A major tell-tale sign that your drive has mechanically failed is a clicking noise being emitted, which means that the read/write head is damaged. A buzzing noise often means that the spindle is seized, a symptom typical of a drive that has been knocked over. Overheating of the drive can cause it to become unrecognisable by the BIOS, with recovery variable depending on the damage to the magnetic platters. Recovering data from an external drive from a mechanical fault at home isn't recommended. You should hand the drive over to a professional recovery company who will have the right tools to help get your data back.

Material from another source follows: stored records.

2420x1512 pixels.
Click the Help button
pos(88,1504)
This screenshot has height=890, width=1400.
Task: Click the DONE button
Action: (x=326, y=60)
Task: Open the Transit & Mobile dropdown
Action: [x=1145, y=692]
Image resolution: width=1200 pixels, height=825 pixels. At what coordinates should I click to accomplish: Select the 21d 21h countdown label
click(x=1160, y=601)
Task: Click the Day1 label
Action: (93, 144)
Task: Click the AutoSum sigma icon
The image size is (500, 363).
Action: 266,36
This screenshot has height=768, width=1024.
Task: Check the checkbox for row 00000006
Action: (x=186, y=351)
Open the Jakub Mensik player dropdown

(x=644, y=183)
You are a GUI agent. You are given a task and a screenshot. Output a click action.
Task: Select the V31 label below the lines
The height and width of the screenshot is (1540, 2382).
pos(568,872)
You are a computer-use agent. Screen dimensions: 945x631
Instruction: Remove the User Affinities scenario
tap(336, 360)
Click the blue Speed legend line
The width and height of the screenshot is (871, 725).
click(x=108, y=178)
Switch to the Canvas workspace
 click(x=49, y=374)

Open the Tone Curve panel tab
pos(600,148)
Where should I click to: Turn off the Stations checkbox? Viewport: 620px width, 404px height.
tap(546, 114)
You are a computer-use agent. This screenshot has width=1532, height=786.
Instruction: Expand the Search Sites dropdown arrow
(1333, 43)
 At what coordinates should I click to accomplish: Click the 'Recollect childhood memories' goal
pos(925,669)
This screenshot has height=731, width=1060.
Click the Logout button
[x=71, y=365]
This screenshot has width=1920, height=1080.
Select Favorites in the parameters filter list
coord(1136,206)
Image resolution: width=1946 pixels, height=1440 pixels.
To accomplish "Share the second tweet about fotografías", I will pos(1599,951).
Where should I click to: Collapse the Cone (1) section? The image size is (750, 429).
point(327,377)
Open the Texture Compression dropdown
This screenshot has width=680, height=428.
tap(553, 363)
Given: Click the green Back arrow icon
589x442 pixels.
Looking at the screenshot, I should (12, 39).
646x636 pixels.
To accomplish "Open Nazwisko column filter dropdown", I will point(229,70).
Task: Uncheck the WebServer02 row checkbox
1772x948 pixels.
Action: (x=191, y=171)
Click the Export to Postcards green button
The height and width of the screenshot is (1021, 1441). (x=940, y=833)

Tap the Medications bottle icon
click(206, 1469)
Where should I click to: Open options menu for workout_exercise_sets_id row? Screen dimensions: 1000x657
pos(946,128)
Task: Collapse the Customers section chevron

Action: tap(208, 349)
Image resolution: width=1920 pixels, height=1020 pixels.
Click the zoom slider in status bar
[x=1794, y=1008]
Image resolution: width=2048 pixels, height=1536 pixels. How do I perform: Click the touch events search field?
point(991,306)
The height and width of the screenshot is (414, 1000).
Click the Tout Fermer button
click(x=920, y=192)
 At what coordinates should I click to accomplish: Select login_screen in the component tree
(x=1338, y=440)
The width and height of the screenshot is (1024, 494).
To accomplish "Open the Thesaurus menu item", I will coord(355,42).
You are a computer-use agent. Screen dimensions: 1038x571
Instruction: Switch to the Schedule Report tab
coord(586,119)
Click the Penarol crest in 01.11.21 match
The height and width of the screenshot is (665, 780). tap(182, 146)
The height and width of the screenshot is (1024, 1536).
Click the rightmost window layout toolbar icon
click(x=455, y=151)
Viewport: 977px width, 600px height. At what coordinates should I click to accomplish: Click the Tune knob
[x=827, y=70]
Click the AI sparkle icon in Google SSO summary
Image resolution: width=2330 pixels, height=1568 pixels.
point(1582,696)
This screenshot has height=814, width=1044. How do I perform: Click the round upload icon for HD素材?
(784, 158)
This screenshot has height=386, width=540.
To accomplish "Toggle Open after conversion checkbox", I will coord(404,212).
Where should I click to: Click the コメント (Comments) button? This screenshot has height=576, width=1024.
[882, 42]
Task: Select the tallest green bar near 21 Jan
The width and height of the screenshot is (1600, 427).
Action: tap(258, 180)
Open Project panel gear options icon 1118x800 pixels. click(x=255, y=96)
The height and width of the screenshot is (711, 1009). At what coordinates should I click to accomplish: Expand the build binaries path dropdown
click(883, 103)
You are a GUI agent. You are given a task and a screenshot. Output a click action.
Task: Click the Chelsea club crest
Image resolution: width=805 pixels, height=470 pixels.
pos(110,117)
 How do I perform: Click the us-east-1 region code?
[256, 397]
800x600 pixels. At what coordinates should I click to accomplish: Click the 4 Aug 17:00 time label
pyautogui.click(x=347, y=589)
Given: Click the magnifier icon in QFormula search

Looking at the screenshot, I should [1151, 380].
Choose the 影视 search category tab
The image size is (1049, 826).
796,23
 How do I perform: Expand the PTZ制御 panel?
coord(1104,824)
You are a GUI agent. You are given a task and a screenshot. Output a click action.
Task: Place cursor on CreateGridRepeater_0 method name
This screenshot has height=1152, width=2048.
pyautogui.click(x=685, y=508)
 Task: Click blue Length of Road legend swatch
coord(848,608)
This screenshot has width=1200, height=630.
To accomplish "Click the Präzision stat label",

If you remove the drive during a file transfer or when data is being accessed then it can cause a logical failure. If something like this has happened to you then it is easier—and more affordable—to attempt to get your data back on your own. Whether mechanical or logical, the first thing you should do is stop using the drive immediately. Any further actions could cause more damage to the drive’s components and risk permanently removing the files you want to recover. If possible, create an image of the drive so that whatever action you take from this point on can be reversed. Then, mount the drive as read only to avoid accidentally overwriting anything.
You should next try to recover your data by using suitable programs, like R-Studio, Asoftech or {{|EaseUS}}. They are all different, so be sure to choose one that looks like the most user friendly for you. You should then follow the steps that the program presents. Don’t give up hope if one of the programs doesn’t turn up the data you need, because results can vary. Be sure not to back up any recovered data to the same external hard drive as this can cause further complications.

You can save yourself a lot of hassle and money by remembering to constantly back up your data. The cost of having to get your external hard drive repaired by professionals far exceeds simply buying a replacement. Remember that mechanical failures should always be dealt with by data recovery companies so that you don’t run the risk of destroying your data permanently. For logical failures, attempt the above procedures before splitting with your cash.